С Симочкой Тамара познакомилась, как только вытурила из-за печки Робю Жукова. Тамара уже досадовала на себя, что связалась с ним. Но он сам ее задел: привет, маруха... Признал. И она признала его, шустрого петушка, только без гребешка. Сколько она перевидала таких в колонии. Потому сразу и поставила на место. Ко всему ей так хотелось тепла, а он расселся у печки — и ни в какую, Симочка подошла, вернее, подкралась и одобрила:

— Молодец, мы с тобой дадим им тут шороху. А то уж больно они... — Не досказала, что они, многозначительно ввинтила палец в струящийся от печки теплый воздух над головой. А сейчас Симочка задирает ее. Неспроста тоже. Хочет показать, что не такая уж она и простушка, верхушку держит тут, и пересаливает. Бог с ней, курочки всегда нетерпеливы. По Симочке видать, она только начинает, а ей, Тамаре, пора заканчивать, не нужна ей верхушка.

Тамара оглядывает своих новых подруг. Их немного. Спальня гораздо меньше мальчишечьей, через которую она проходила. Кровати стоят редко, есть и не занятые. Ясно, девчонки бегают реже мальчишек. Девчонкам некогда бегать. Девчонкам зимой и летом в любом доме есть работа. Работать надо девчонкам, а она...

Тамара ныряет под одеяло.

— Наконец-то! — под скрежет досок облегченно вздыхает Симочка и к воспитательнице: — Нина Петровна, а мы здесь каждый вечер рассказываем перед сном истории всякие. Нам разрешали. А вы нам не будете запрещать?

— Разрешали? — с недоверием спрашивает Нина Петровна. Она работает в детприемнике эвакуатором: развозит детей по домам, колониям, детдомам — кого куда определят. Пока работы ей нет, и она вышла в ночь подменной.

— Вот крест вам, разрешали, — приподымается на кровати, прижимает пухлые руки к груди Симочка. — Вот вам зуб, разрешали.

— Ну и я не запрещаю, — говорит Нина Петровна, но на всякий случай просит: — Только, девочки, тихо. И зайдет кто, вы сразу спите.

— Чья сегодня очередь? — свистящим шепотом справляется Симочка.

— Маруськи Кастрючихи...

— Гони, Кастрючиха, историю. Заливай, — распоряжается Симочка.

— А чего гнать, чего заливать? — жмет на «о», зябко и сонно кутаясь в одеяло, сестра Васьки Кастрюка, Маруська. У нее откровенно деревенское, с деревенским кирпичным румянцем, плоское, некрасивое рябое лицо. И волосы деревенские бесцветными неотмываемыми кудельками разбросаны по подушке. И руки по-старушечьи поверх одеяла, под, стать лицу красные, привычные к морозу и воде.

— Чего, чего... Заладила, — передразнивает Симочка. — Как жизня-то у дерёвни?

— У дерёвни-то? Плохо, — не обижается Маруська.

— А чего плохо?.. Ты курская или вятская?

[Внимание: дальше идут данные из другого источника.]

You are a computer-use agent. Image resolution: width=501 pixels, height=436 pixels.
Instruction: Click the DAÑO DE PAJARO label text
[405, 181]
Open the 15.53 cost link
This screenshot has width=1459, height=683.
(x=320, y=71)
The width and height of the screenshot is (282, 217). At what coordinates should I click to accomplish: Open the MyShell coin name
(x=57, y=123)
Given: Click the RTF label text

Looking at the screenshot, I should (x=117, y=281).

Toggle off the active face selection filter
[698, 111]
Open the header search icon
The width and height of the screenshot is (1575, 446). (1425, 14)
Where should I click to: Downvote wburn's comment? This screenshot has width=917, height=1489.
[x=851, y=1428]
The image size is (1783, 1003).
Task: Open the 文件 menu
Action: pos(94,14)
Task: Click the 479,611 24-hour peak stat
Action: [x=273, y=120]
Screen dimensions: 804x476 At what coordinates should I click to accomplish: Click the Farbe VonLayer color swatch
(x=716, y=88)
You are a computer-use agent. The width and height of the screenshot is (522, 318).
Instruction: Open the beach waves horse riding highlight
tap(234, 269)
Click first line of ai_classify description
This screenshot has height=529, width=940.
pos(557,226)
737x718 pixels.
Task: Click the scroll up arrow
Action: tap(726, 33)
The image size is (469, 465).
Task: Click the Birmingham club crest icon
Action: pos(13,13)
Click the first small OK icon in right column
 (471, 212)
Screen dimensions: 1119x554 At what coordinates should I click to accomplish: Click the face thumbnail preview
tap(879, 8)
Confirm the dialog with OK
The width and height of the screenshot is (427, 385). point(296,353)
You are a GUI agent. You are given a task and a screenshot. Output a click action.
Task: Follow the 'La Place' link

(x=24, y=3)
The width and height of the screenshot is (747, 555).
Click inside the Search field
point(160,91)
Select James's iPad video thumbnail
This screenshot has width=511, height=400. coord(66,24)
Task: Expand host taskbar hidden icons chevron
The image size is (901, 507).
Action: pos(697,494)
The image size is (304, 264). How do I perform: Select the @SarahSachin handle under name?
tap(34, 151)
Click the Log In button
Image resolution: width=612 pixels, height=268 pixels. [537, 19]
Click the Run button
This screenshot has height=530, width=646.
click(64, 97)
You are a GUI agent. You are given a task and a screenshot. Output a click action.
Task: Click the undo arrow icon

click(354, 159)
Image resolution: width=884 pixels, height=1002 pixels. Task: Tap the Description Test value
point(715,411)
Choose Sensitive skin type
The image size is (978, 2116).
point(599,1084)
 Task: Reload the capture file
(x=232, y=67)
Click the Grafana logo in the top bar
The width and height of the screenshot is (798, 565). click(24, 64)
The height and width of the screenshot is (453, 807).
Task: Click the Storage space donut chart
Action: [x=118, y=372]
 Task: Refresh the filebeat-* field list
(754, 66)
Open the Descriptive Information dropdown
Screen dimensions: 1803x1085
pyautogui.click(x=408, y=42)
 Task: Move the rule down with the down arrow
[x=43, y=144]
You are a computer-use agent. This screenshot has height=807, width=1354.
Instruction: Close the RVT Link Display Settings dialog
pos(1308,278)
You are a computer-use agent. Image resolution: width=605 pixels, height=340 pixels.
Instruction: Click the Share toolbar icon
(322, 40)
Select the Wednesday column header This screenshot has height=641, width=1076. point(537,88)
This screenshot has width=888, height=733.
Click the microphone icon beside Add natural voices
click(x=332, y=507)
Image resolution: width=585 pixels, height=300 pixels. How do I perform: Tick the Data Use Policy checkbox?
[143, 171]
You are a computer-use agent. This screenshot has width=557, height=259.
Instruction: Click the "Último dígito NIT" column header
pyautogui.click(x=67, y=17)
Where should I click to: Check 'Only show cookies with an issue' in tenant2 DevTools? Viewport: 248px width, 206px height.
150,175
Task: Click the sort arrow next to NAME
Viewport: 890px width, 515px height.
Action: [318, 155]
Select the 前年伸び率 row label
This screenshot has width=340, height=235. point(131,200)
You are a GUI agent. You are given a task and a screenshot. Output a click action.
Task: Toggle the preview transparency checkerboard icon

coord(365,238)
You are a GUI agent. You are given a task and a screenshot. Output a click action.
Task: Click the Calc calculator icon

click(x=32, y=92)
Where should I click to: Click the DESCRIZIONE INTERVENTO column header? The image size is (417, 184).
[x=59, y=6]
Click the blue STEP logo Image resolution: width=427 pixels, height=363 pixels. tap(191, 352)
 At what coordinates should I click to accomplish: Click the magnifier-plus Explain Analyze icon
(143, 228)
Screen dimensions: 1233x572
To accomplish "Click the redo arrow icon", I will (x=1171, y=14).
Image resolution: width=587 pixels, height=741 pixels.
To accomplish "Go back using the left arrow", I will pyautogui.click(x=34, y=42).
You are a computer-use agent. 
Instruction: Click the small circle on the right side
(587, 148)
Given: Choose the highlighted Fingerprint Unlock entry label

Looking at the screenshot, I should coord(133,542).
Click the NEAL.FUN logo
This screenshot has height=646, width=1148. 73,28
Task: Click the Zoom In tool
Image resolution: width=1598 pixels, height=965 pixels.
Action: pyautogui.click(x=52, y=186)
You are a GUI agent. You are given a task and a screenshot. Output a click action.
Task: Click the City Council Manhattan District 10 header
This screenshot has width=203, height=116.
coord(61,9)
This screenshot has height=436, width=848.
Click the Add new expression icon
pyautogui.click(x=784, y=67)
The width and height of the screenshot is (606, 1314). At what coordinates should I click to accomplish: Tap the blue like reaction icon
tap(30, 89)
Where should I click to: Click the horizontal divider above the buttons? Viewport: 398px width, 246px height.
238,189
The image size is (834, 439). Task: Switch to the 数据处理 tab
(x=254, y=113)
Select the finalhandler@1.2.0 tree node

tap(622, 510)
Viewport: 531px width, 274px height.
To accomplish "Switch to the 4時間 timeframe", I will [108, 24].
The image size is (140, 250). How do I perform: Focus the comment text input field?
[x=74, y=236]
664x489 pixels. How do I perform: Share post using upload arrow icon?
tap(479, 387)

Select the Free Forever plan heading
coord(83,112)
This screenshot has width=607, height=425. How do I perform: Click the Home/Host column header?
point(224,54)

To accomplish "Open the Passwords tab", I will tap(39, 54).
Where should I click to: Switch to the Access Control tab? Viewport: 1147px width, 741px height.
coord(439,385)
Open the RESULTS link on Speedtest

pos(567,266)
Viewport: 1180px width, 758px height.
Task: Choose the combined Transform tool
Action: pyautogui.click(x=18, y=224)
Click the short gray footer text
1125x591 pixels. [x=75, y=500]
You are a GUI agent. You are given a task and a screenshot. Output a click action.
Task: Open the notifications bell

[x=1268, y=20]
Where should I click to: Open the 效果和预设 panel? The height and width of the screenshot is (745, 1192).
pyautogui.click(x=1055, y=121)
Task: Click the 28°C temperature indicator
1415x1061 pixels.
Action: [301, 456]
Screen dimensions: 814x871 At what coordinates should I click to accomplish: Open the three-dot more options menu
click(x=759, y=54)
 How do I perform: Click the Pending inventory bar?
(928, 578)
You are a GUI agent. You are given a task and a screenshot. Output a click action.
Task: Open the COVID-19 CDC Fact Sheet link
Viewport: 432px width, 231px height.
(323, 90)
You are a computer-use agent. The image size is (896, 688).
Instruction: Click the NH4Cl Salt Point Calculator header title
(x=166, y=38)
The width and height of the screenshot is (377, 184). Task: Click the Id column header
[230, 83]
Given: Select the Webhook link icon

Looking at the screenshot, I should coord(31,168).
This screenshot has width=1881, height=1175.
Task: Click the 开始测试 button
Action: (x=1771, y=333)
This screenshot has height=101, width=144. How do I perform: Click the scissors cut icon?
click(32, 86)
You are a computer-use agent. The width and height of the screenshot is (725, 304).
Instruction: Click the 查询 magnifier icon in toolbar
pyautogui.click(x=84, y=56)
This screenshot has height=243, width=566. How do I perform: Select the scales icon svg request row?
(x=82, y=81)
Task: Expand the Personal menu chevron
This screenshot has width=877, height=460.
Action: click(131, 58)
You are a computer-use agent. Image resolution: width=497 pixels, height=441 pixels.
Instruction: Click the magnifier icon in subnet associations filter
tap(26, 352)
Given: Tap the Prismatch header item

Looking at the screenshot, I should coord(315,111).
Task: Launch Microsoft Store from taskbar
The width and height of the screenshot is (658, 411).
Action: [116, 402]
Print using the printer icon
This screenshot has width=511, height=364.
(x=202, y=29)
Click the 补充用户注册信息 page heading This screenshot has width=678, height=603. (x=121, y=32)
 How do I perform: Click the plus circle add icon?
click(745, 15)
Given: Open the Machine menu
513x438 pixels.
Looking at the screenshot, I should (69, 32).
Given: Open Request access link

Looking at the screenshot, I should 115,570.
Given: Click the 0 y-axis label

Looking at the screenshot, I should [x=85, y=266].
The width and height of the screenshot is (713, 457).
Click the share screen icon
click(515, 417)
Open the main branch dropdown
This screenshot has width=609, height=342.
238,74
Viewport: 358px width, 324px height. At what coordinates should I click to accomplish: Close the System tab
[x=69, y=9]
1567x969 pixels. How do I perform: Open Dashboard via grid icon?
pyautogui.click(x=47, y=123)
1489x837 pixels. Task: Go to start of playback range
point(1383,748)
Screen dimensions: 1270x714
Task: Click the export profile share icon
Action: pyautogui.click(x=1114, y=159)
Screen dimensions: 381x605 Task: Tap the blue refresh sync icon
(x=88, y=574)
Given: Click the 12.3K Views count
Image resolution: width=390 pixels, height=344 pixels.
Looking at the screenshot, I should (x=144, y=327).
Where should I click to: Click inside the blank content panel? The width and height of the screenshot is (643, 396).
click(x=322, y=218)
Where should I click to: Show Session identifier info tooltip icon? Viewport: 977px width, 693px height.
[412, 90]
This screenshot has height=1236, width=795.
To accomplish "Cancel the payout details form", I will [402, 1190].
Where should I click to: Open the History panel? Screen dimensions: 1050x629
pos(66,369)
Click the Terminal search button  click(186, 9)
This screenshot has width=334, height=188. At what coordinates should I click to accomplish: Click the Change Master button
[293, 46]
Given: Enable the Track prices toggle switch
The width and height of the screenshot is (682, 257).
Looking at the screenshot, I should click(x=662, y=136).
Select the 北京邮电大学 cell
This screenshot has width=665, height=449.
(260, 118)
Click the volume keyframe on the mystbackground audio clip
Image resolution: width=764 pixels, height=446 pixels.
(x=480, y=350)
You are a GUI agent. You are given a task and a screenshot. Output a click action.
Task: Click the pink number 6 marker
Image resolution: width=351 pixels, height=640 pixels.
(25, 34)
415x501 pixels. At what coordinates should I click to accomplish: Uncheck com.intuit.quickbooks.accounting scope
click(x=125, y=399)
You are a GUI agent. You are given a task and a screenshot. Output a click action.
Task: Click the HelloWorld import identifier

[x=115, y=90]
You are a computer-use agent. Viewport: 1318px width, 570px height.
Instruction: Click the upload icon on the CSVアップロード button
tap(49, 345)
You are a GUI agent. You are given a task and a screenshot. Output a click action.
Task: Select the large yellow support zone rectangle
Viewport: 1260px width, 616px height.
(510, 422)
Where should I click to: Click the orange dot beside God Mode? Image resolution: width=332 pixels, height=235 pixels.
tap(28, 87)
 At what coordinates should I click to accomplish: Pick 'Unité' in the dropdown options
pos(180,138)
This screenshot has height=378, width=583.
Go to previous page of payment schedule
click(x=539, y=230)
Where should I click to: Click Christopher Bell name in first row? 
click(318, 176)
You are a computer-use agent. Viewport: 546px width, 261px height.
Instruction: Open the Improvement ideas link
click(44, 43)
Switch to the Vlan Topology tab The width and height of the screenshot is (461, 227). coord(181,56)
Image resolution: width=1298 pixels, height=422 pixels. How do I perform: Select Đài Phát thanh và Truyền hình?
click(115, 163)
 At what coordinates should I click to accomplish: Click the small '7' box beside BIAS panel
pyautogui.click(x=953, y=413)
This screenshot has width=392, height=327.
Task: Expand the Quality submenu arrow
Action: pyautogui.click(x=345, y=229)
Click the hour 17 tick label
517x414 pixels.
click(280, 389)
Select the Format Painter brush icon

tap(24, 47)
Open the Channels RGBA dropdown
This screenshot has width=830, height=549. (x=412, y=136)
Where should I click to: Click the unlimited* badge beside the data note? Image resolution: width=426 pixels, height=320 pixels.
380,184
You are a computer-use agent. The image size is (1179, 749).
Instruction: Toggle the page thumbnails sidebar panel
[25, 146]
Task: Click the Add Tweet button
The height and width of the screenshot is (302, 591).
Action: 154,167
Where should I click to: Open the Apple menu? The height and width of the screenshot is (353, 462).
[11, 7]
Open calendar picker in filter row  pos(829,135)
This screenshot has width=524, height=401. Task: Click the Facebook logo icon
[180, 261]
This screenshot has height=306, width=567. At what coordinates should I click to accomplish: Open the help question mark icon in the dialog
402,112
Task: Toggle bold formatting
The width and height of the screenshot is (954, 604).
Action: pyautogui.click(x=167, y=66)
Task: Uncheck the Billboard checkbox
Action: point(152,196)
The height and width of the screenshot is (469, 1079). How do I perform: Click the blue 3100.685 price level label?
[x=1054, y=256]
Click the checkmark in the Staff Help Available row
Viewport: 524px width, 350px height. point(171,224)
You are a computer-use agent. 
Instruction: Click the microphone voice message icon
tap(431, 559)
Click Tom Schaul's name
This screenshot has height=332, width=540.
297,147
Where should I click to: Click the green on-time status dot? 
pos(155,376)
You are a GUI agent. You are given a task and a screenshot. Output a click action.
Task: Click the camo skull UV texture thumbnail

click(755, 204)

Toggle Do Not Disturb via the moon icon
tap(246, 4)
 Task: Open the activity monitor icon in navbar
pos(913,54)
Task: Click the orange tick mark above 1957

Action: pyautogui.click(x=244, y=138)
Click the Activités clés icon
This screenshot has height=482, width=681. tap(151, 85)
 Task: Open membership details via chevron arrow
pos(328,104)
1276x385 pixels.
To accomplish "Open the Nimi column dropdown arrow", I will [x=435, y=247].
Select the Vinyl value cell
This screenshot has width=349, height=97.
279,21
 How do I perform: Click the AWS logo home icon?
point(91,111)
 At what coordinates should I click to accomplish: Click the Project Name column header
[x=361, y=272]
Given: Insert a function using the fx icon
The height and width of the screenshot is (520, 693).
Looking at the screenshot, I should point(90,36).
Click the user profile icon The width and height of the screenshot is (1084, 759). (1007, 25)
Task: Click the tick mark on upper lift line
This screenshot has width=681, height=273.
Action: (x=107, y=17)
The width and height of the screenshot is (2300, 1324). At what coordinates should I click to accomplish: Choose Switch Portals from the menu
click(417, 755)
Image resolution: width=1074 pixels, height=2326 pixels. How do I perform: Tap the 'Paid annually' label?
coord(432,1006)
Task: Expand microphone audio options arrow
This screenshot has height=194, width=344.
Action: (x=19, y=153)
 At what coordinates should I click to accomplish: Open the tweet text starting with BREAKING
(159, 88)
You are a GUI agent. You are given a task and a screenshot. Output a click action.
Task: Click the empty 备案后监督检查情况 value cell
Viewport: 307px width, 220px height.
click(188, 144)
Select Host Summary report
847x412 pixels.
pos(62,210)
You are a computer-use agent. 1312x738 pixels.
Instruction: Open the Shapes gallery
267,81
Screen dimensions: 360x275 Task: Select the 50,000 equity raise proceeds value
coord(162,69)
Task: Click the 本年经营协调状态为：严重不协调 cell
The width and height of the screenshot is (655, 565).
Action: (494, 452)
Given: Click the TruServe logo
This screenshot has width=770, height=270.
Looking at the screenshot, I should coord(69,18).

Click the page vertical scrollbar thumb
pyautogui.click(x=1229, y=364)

— Деревенские мы, — недовольно сопит Маруська.

Симочка похохатывает:

— И корова есть?

— Корова-то есть.

— Ну вот, а говоришь — плохо. Молоко, значит, есть, сметана, масло. Чего же ты побежала из дому, из деревни?

— Молоко-то есть, а масла и по праздникам не видим. На масленку вот разве... блин какой-никакой соевый испекут...

— У вас и эта, соя, растет?

— Эта соя у нас не растет. Toe сои мы достаем... Так сковородку подмазать нечем. На подмазку масла нет. А масленицу правят у нас гарно. Парни свитки достают, девки — мониста. Бабу лепимо соломенную... Зима это... А потом, как водится, зиму палим. Горит она враз и жарко, соломенная. Снег кругом горит. Мы пляшем. Хорошо... А есть у нас еще колядки. Ряженые ходят. Овчину мехом наружу вывернут и гайда-драла по дворам:

Колядую, колядую,

Колбасу чую...

Иной мужик, смотришь, и вынесет колбасы или блинов, а иной собак спустит. Тут уж знать надо, у кого колядовать... А все одно хорошо. Снег синий-синий лежит, как вода, море. И месяц посинелый, с рожками. И у нас рожи-то синие, размалеванные угольем. И рожки на голове приделаны, прямо настоящие, хоть и бумажные. Ловкие у нас в деревне хлопцы и девки и на работу, и на игрища — первые. И красивые. Только я вот не удалась рожею, но на работу спорая.